Parents who take the little kiddies to see the first CGI film from Aardman Studios, the place that brought us the claymated "Wallace & Gromit," should be fully prepared to explain to them exactly what is going on and why anybody with mild scatological sensitivity is probably vomiting in the aisle.
The story is about a house pet, a rat named Roddy (Hugh Jackman), who gets flushed down the toilet and ends up in a rat city located in the sewer. There he meets Rita (Kate Winslet), a headstrong female rat who operates a boat, kind of like Humphrey Bogart in "The African Queen," and does battle with an evil Toad (Ian McKellen) who plans to wipe out rat city.

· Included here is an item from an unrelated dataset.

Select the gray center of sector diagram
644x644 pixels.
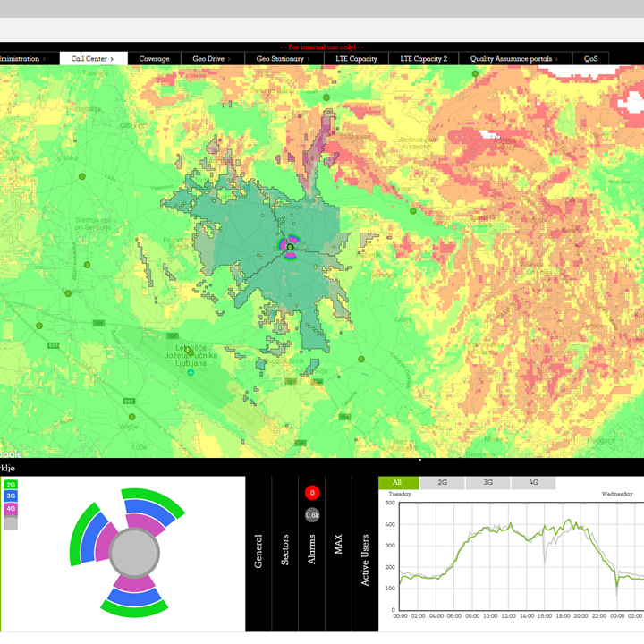(x=133, y=552)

When Roddy first gets flushed down the toilet, there's a joke that's a direct rip-off of a joke in "Caddyshack." Roddy drops into the sewer and grabs a half-opened Baby Ruth bar. Yes, sometimes a candy bar looks like a turd, a gentle reminder that despite the fact that the sewer water looks good enough to drink, there's a lot of tremendously disgusting crap floating around in there. It's also an acknowledgement by the filmmakers that they know it's a sewer and they're just going to have a single, indirect reference to the million pounds of fecal matter and be done with it. Unfortunately, I had just sunk my teeth into an ambitious portion of a super-sized Baby Ruth from the snack bar and found myself suddenly unable to swallow. Don't kids have enough poo-related problems already?

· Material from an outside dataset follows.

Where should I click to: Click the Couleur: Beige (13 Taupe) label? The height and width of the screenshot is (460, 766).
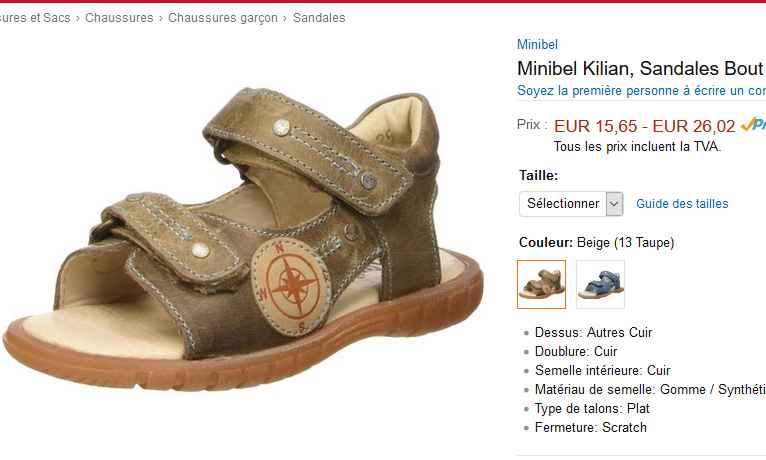pyautogui.click(x=596, y=243)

Toad's plan involves flushing away the entire rat city by opening up a sewer door during halftime of the World Cup, which is obviously the point when 75% of London heads for the crapper. What a great image for the entire family to share: an entire city being washed away in crap. I'm sure this film will do well in New Orleans. Of course, when the water rushes down the pipes and Rita and Roddy must save the day, it looks more like Hawaiian surf than the London sewers after a city-wide flush. London smells bad enough above ground. Can you imagine the smell in the sewer?
And just how many more animated "house pets in the real world" stories do we need? Every animated film is about exactly the same thing. It's like one vast conspiracy to teach us the value of life through the plight of lost animals. In this case, the value of life is taught to us by lost animals swimming in poo.